▶ **What is being asked**
Only the lines from the first line of the data through the line containing "Viewport: 934px width, 752px height." belong in the answer, transcribed exactly; pictures do not.

----- Raw data -----

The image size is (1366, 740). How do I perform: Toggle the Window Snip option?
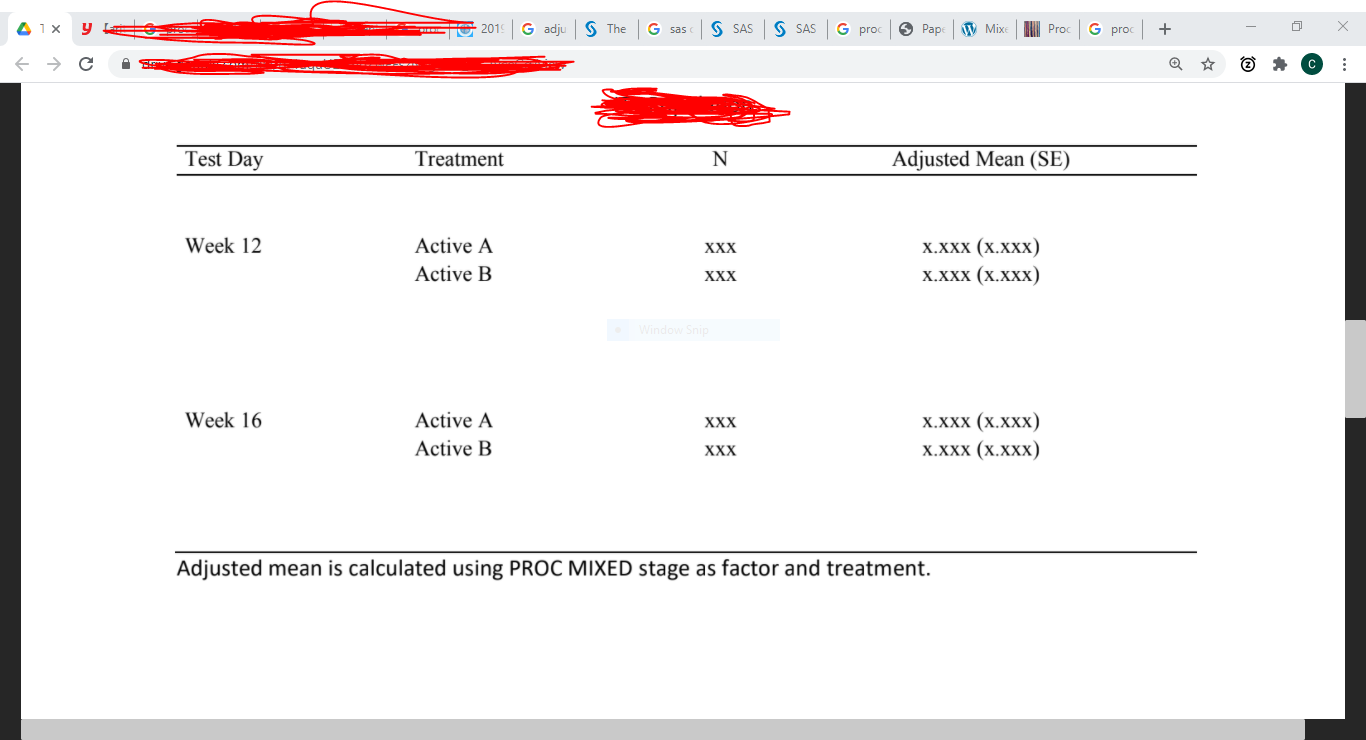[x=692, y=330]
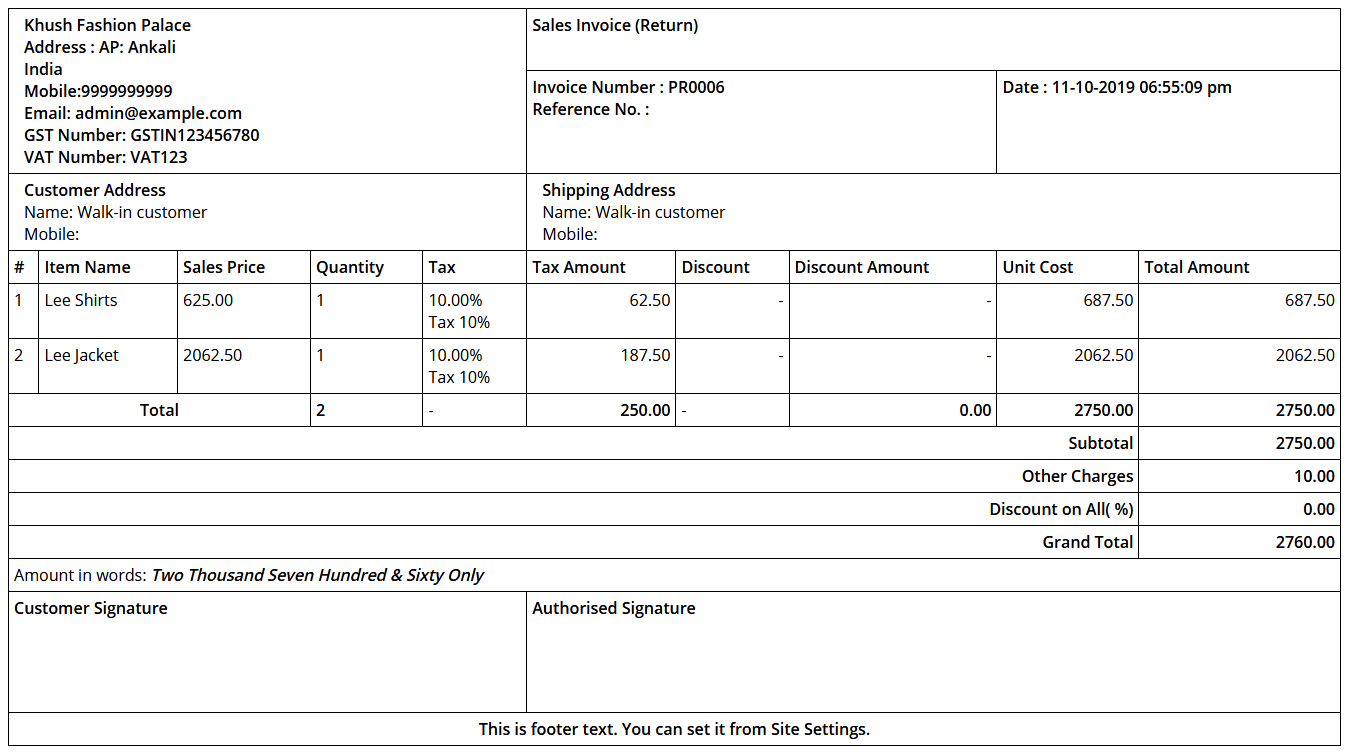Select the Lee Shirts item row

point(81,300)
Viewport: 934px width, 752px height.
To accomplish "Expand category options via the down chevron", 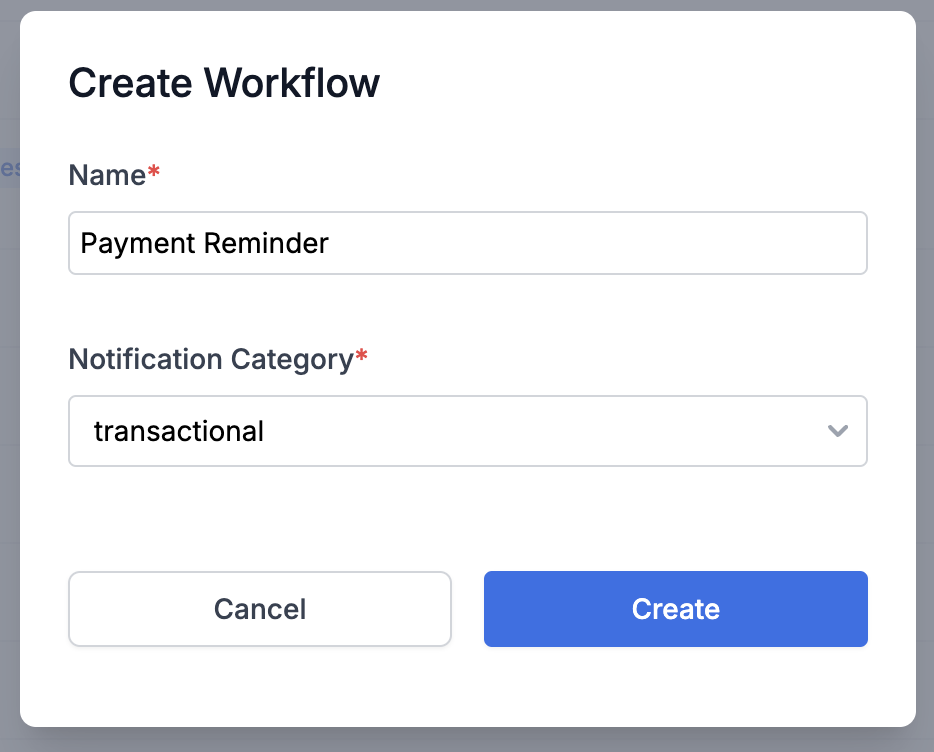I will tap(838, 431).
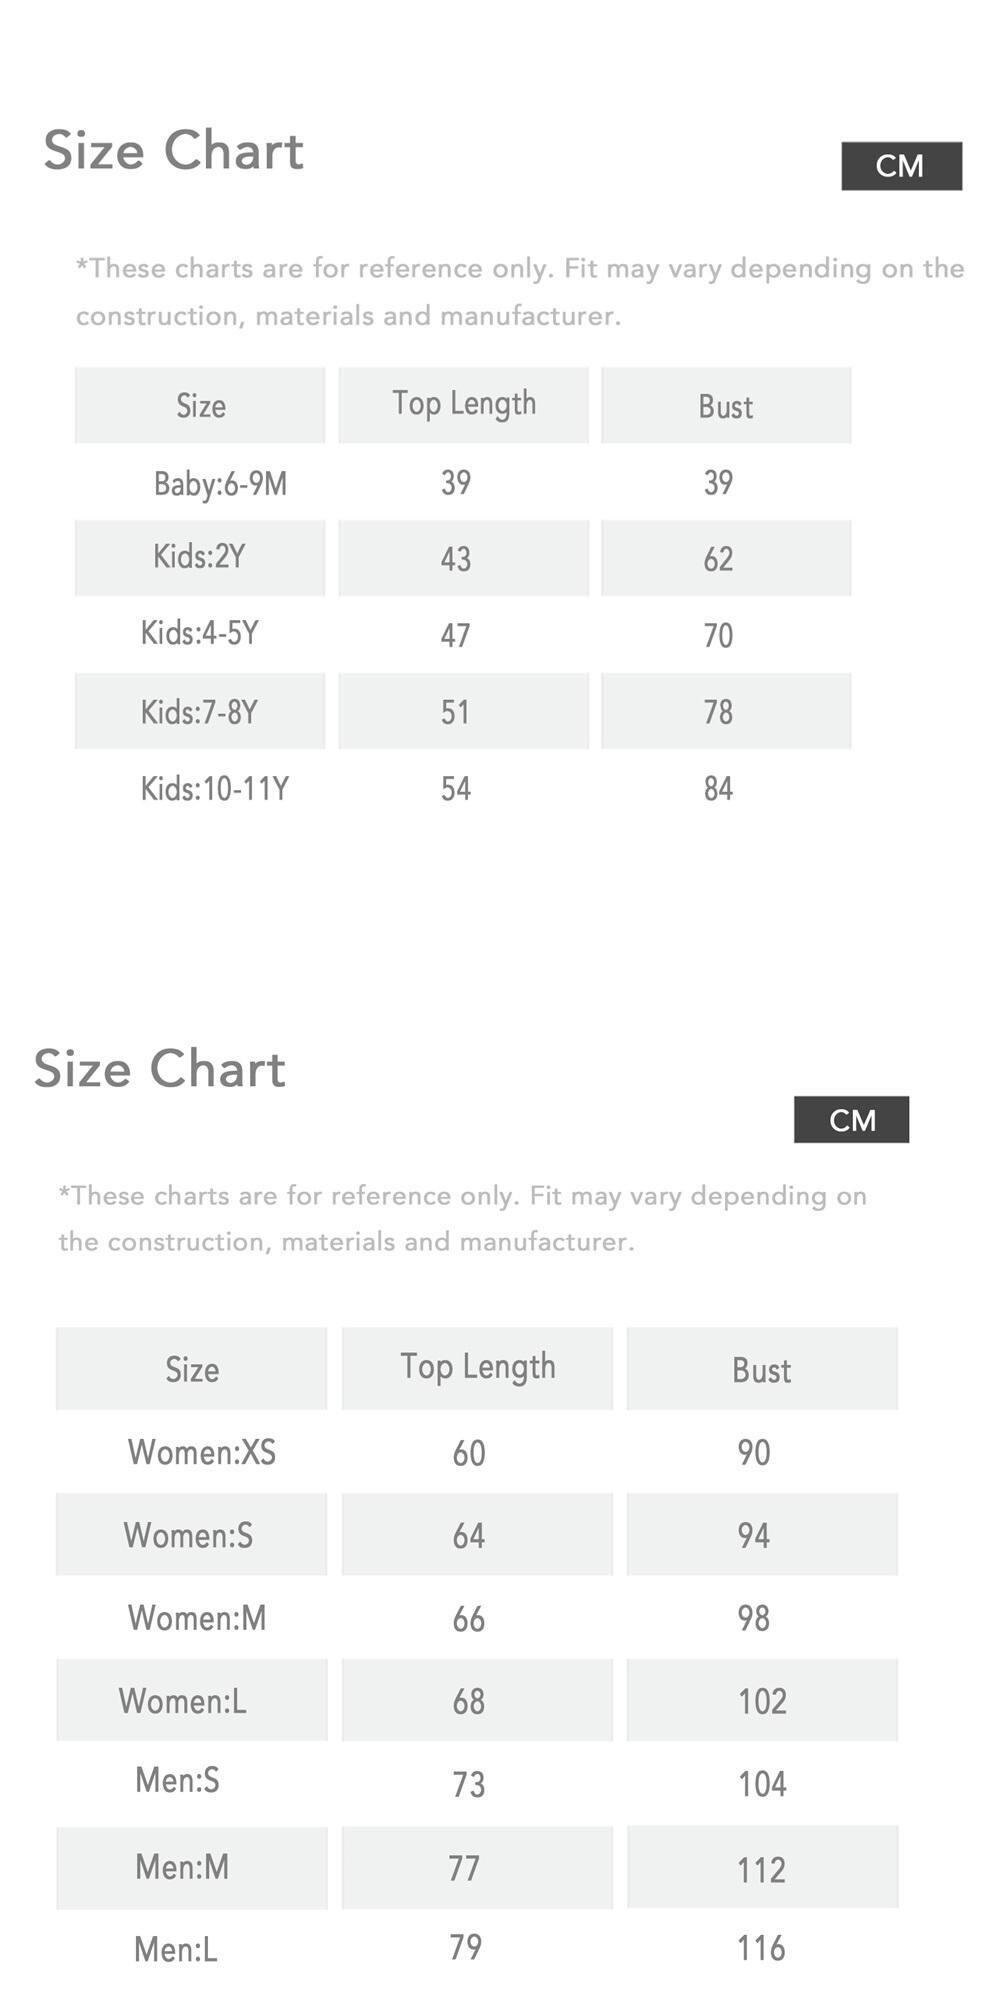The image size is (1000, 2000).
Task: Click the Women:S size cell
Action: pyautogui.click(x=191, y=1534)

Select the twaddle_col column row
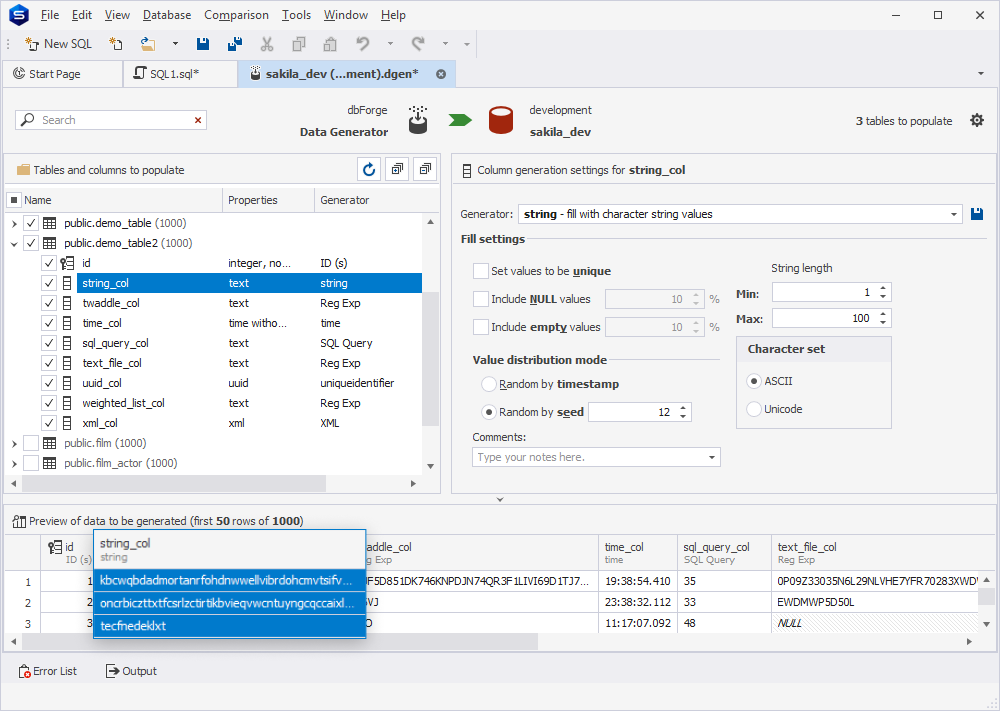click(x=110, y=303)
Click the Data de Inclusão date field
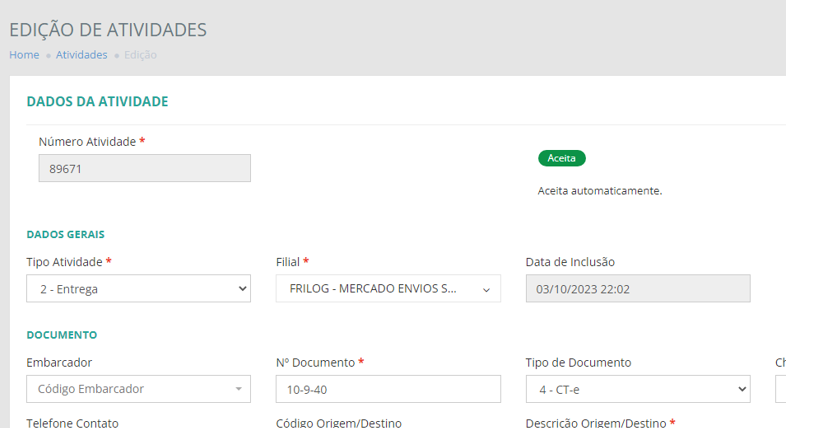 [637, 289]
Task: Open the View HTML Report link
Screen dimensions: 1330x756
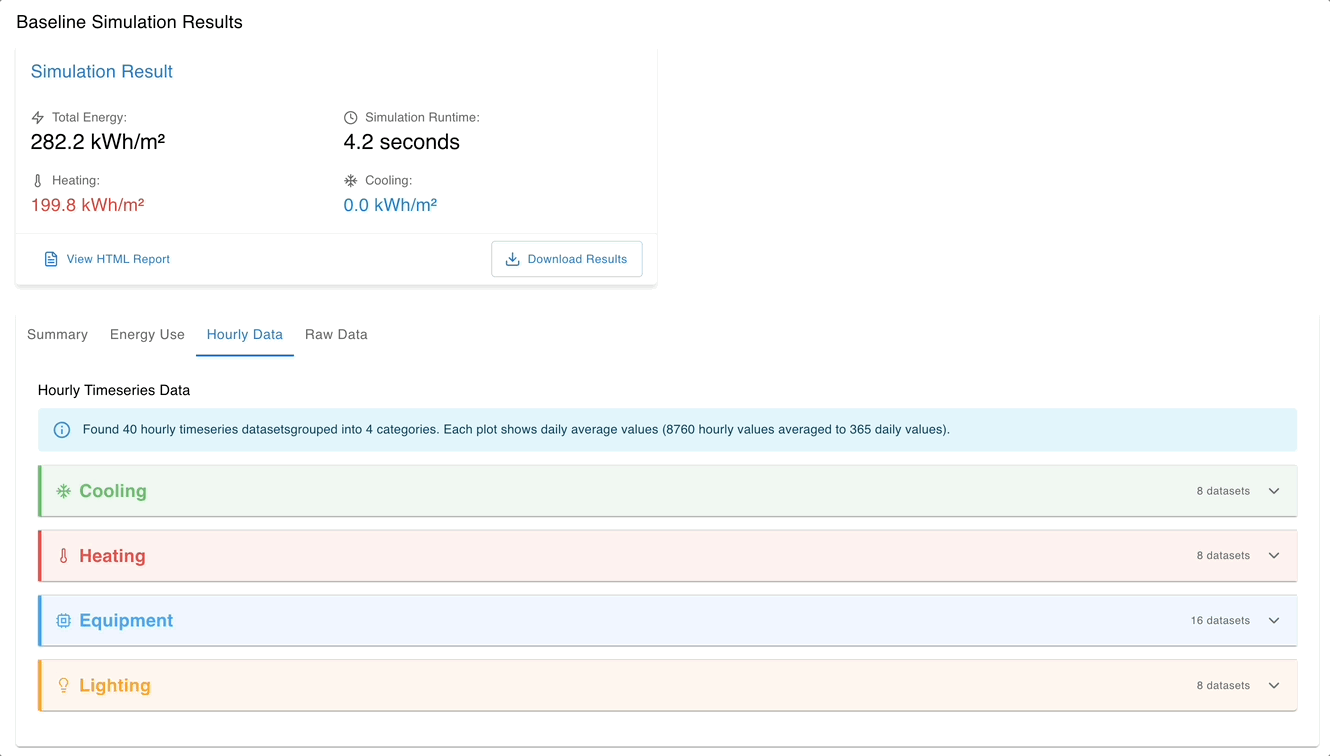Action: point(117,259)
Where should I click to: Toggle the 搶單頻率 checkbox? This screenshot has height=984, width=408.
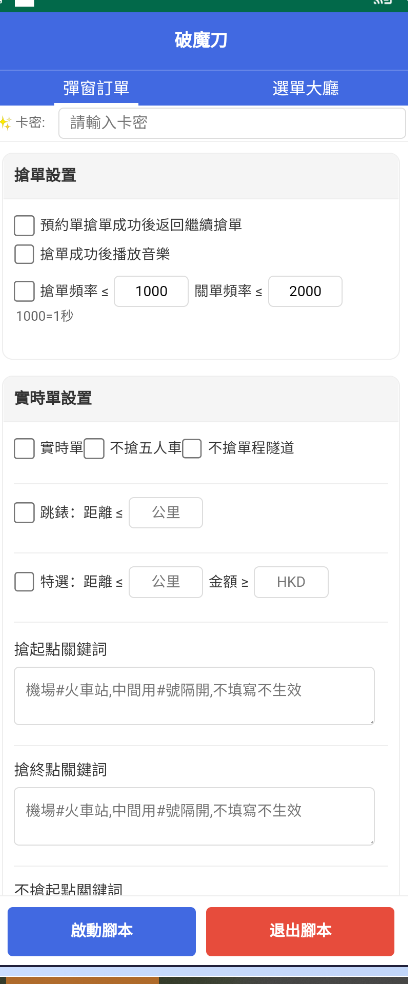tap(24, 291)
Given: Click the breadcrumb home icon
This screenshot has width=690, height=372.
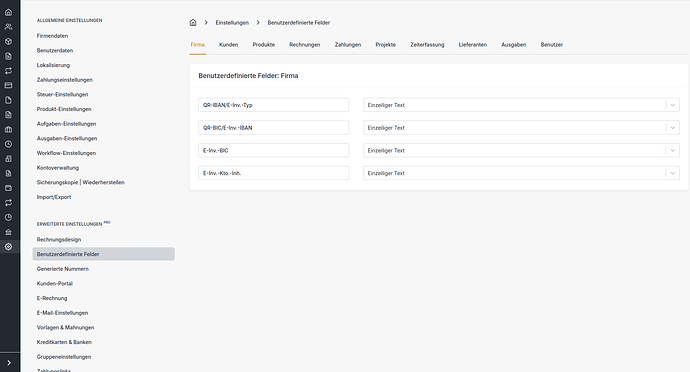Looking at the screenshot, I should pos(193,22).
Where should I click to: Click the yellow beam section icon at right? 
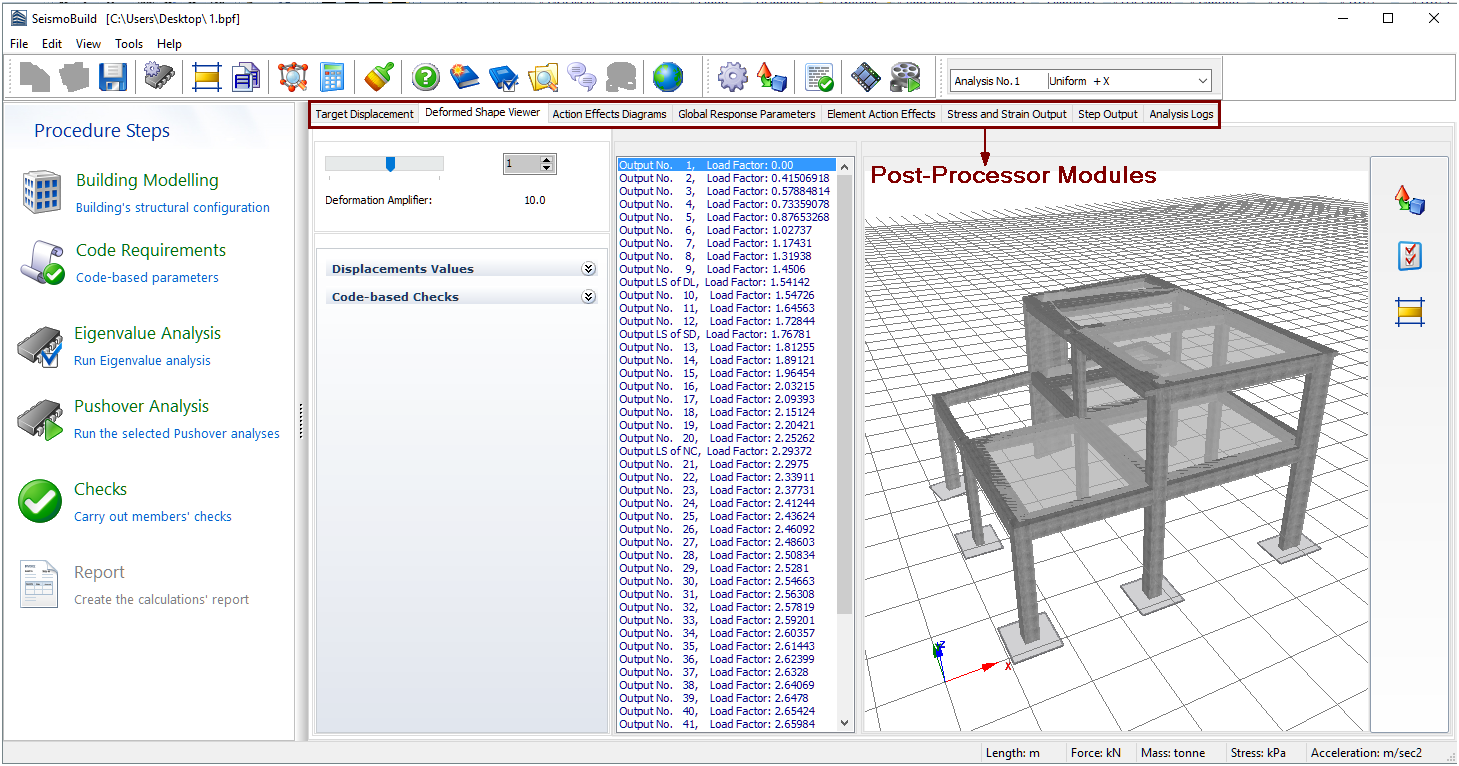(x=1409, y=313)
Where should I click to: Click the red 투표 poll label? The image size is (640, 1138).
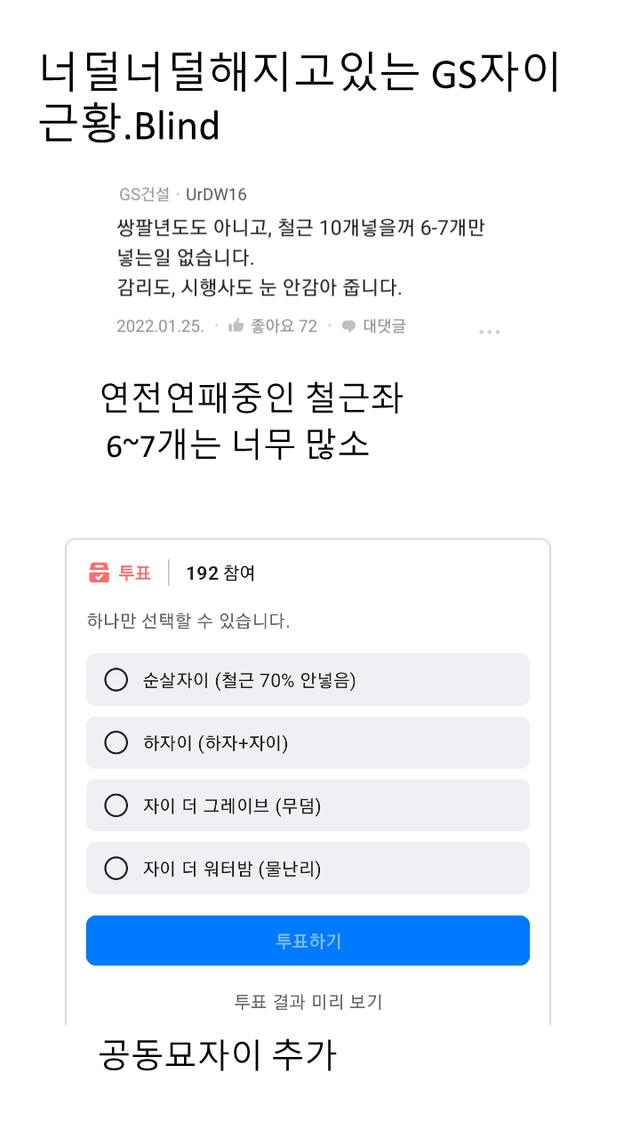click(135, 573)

-----

▶ **Response for this exercise**
The image size is (1366, 740). How do I perform: Toggle the Window Snip option?
[x=692, y=330]
Select the Lee Shirts item row

point(81,300)
Viewport: 934px width, 752px height.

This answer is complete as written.